Send back the records in full, character for character.
•••
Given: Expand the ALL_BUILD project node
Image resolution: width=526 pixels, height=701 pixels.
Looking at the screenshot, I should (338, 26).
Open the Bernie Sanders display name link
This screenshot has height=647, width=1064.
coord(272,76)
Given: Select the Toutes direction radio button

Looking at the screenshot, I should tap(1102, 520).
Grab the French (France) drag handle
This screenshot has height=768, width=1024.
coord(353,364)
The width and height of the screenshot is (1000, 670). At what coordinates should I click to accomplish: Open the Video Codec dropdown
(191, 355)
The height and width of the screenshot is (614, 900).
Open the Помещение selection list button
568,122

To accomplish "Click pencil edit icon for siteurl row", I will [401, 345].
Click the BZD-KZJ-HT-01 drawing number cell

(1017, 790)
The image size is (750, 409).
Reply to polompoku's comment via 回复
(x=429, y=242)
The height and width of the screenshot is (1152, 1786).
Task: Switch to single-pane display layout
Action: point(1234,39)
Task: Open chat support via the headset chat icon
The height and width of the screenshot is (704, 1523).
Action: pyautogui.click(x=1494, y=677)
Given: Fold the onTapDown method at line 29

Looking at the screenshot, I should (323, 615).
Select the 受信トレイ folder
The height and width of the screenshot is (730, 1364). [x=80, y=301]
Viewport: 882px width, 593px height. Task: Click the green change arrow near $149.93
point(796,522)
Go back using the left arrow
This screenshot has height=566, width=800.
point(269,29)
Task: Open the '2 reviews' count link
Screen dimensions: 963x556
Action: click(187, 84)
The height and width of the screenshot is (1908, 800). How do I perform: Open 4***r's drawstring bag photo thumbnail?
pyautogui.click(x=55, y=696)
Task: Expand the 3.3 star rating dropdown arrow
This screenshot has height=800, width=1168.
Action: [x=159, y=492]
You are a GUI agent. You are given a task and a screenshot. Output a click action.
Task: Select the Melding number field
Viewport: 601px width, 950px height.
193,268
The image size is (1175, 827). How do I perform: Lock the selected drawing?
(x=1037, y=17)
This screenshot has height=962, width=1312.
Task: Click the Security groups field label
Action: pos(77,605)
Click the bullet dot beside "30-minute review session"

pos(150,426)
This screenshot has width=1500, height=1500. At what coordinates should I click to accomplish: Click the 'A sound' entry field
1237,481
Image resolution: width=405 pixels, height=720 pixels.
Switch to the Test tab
•••
- **RESULT OF THE TASK**:
Given: Expand the ALL_BUILD project node
Image resolution: width=526 pixels, height=701 pixels.
Looking at the screenshot, I should (338, 26).
Open the Bernie Sanders display name link
This screenshot has height=647, width=1064.
coord(272,76)
Given: Select the Toutes direction radio button

Looking at the screenshot, I should tap(1102, 520).
Grab the French (France) drag handle
This screenshot has height=768, width=1024.
coord(353,364)
The width and height of the screenshot is (1000, 670). At what coordinates should I click to accomplish: Open the Video Codec dropdown
(191, 355)
The height and width of the screenshot is (614, 900).
Open the Помещение selection list button
568,122

To accomplish "Click pencil edit icon for siteurl row", I will [401, 345].
Click the BZD-KZJ-HT-01 drawing number cell

(1017, 790)
The image size is (750, 409).
Reply to polompoku's comment via 回复
(x=429, y=242)
The height and width of the screenshot is (1152, 1786).
Task: Switch to single-pane display layout
Action: point(1234,39)
Task: Open chat support via the headset chat icon
The height and width of the screenshot is (704, 1523).
Action: pyautogui.click(x=1494, y=677)
Given: Fold the onTapDown method at line 29

Looking at the screenshot, I should (323, 615).
Select the 受信トレイ folder
The height and width of the screenshot is (730, 1364). [x=80, y=301]
Viewport: 882px width, 593px height. Task: Click the green change arrow near $149.93
point(796,522)
Go back using the left arrow
This screenshot has height=566, width=800.
point(269,29)
Task: Open the '2 reviews' count link
Screen dimensions: 963x556
Action: click(187, 84)
The height and width of the screenshot is (1908, 800). How do I perform: Open 4***r's drawstring bag photo thumbnail?
pyautogui.click(x=55, y=696)
Task: Expand the 3.3 star rating dropdown arrow
This screenshot has height=800, width=1168.
Action: [x=159, y=492]
You are a GUI agent. You are given a task and a screenshot. Output a click action.
Task: Select the Melding number field
Viewport: 601px width, 950px height.
193,268
The image size is (1175, 827). How do I perform: Lock the selected drawing?
(x=1037, y=17)
This screenshot has height=962, width=1312.
Task: Click the Security groups field label
Action: pos(77,605)
Click the bullet dot beside "30-minute review session"

pos(150,426)
This screenshot has width=1500, height=1500. At what coordinates should I click to accomplish: Click the 'A sound' entry field
1237,481
Image resolution: width=405 pixels, height=720 pixels.
Switch to the Test tab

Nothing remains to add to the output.